AIM.
Turn every line of the listing into a numbered list, omitting blank lines.

** Begin **

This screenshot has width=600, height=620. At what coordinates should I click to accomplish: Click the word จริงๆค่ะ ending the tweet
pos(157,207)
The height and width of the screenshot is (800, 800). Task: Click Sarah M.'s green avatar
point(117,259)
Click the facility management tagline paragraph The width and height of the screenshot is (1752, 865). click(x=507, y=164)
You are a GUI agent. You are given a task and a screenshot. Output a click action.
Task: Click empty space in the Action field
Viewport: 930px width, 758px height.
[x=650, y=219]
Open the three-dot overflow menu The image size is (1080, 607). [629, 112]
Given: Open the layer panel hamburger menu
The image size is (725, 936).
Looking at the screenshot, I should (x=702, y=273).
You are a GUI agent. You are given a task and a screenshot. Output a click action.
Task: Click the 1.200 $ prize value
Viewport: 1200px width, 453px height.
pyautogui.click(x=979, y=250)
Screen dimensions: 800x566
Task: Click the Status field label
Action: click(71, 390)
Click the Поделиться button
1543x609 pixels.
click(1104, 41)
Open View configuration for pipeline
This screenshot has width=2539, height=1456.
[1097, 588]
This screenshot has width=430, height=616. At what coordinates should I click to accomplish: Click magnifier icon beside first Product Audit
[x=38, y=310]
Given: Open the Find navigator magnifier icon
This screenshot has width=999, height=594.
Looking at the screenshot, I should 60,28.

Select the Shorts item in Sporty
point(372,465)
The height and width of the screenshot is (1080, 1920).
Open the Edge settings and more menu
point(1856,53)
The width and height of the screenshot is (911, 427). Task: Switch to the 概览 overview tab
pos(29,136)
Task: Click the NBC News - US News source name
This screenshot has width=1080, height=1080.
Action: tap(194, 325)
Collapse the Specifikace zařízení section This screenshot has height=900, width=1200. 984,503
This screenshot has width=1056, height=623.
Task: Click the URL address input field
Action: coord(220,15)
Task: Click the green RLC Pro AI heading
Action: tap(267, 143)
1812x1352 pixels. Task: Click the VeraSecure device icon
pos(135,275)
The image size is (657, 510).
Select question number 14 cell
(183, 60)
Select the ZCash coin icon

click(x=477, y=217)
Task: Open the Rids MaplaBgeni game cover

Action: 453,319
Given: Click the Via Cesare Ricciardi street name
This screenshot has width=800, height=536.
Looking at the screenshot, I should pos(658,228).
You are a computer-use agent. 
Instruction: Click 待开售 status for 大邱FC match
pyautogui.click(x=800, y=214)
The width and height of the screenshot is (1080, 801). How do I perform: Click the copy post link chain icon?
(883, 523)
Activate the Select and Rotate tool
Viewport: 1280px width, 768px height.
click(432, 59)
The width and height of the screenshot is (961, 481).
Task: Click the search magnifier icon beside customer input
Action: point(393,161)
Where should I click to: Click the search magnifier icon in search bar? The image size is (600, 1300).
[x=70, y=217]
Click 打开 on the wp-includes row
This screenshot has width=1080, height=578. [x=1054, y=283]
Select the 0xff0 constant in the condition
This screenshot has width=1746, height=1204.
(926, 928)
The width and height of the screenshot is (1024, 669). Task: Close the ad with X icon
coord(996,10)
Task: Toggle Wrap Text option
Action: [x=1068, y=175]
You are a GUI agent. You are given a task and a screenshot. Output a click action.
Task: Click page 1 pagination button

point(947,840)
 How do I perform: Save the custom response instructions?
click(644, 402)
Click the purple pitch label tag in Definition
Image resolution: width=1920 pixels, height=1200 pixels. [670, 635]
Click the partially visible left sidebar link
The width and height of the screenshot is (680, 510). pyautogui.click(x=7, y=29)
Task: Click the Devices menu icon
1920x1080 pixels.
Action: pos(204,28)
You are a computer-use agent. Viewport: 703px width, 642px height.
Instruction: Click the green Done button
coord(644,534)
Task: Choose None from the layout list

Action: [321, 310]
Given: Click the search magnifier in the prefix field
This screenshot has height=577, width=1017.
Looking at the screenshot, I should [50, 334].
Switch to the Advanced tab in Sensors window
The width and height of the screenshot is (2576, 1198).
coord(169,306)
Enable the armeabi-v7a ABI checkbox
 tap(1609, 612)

** End **

EXERCISE RESULT.
1. This screenshot has width=600, height=620. At what coordinates should I click to accomplish: Click the word จริงๆค่ะ ending the tweet
2. pos(157,207)
3. The height and width of the screenshot is (800, 800). Task: Click Sarah M.'s green avatar
4. point(117,259)
5. Click the facility management tagline paragraph The width and height of the screenshot is (1752, 865). click(x=507, y=164)
6. You are a GUI agent. You are given a task and a screenshot. Output a click action.
7. Task: Click empty space in the Action field
8. Viewport: 930px width, 758px height.
9. [x=650, y=219]
10. Open the three-dot overflow menu The image size is (1080, 607). [629, 112]
11. Given: Open the layer panel hamburger menu
12. The image size is (725, 936).
13. Looking at the screenshot, I should (x=702, y=273).
14. You are a GUI agent. You are given a task and a screenshot. Output a click action.
15. Task: Click the 1.200 $ prize value
16. Viewport: 1200px width, 453px height.
17. pyautogui.click(x=979, y=250)
18. Screen dimensions: 800x566
19. Task: Click the Status field label
20. Action: click(71, 390)
21. Click the Поделиться button
22. 1543x609 pixels.
23. click(1104, 41)
24. Open View configuration for pipeline
25. This screenshot has width=2539, height=1456.
26. [1097, 588]
27. This screenshot has width=430, height=616. At what coordinates should I click to accomplish: Click magnifier icon beside first Product Audit
28. [x=38, y=310]
29. Given: Open the Find navigator magnifier icon
30. This screenshot has width=999, height=594.
31. Looking at the screenshot, I should 60,28.
32. Select the Shorts item in Sporty
33. point(372,465)
34. The height and width of the screenshot is (1080, 1920).
35. Open the Edge settings and more menu
36. point(1856,53)
37. The width and height of the screenshot is (911, 427). Task: Switch to the 概览 overview tab
38. pos(29,136)
39. Task: Click the NBC News - US News source name
40. This screenshot has width=1080, height=1080.
41. Action: tap(194, 325)
42. Collapse the Specifikace zařízení section This screenshot has height=900, width=1200. 984,503
43. This screenshot has width=1056, height=623.
44. Task: Click the URL address input field
45. Action: coord(220,15)
46. Task: Click the green RLC Pro AI heading
47. Action: tap(267, 143)
48. 1812x1352 pixels. Task: Click the VeraSecure device icon
49. pos(135,275)
50. The image size is (657, 510).
51. Select question number 14 cell
52. (183, 60)
53. Select the ZCash coin icon
54. click(x=477, y=217)
55. Task: Open the Rids MaplaBgeni game cover
56. Action: 453,319
57. Given: Click the Via Cesare Ricciardi street name
58. This screenshot has width=800, height=536.
59. Looking at the screenshot, I should pos(658,228).
60. You are a computer-use agent. 
61. Instruction: Click 待开售 status for 大邱FC match
62. pyautogui.click(x=800, y=214)
63. The width and height of the screenshot is (1080, 801). How do I perform: Click the copy post link chain icon?
64. (883, 523)
65. Activate the Select and Rotate tool
66. Viewport: 1280px width, 768px height.
67. click(432, 59)
68. The width and height of the screenshot is (961, 481).
69. Task: Click the search magnifier icon beside customer input
70. Action: point(393,161)
71. Where should I click to: Click the search magnifier icon in search bar? The image size is (600, 1300).
72. [x=70, y=217]
73. Click 打开 on the wp-includes row
74. This screenshot has width=1080, height=578. [x=1054, y=283]
75. Select the 0xff0 constant in the condition
76. This screenshot has width=1746, height=1204.
77. (926, 928)
78. The width and height of the screenshot is (1024, 669). Task: Close the ad with X icon
79. coord(996,10)
80. Task: Toggle Wrap Text option
81. Action: [x=1068, y=175]
82. You are a GUI agent. You are given a task and a screenshot. Output a click action.
83. Task: Click page 1 pagination button
84. point(947,840)
85.  How do I perform: Save the custom response instructions?
86. click(644, 402)
87. Click the purple pitch label tag in Definition
88. Image resolution: width=1920 pixels, height=1200 pixels. [670, 635]
89. Click the partially visible left sidebar link
90. The width and height of the screenshot is (680, 510). pyautogui.click(x=7, y=29)
91. Task: Click the Devices menu icon
92. 1920x1080 pixels.
93. Action: pos(204,28)
94. You are a computer-use agent. Viewport: 703px width, 642px height.
95. Instruction: Click the green Done button
96. coord(644,534)
97. Task: Choose None from the layout list
98. Action: [321, 310]
99. Given: Click the search magnifier in the prefix field
100. This screenshot has height=577, width=1017.
101. Looking at the screenshot, I should [50, 334].
102. Switch to the Advanced tab in Sensors window
103. The width and height of the screenshot is (2576, 1198).
104. coord(169,306)
105. Enable the armeabi-v7a ABI checkbox
106.  tap(1609, 612)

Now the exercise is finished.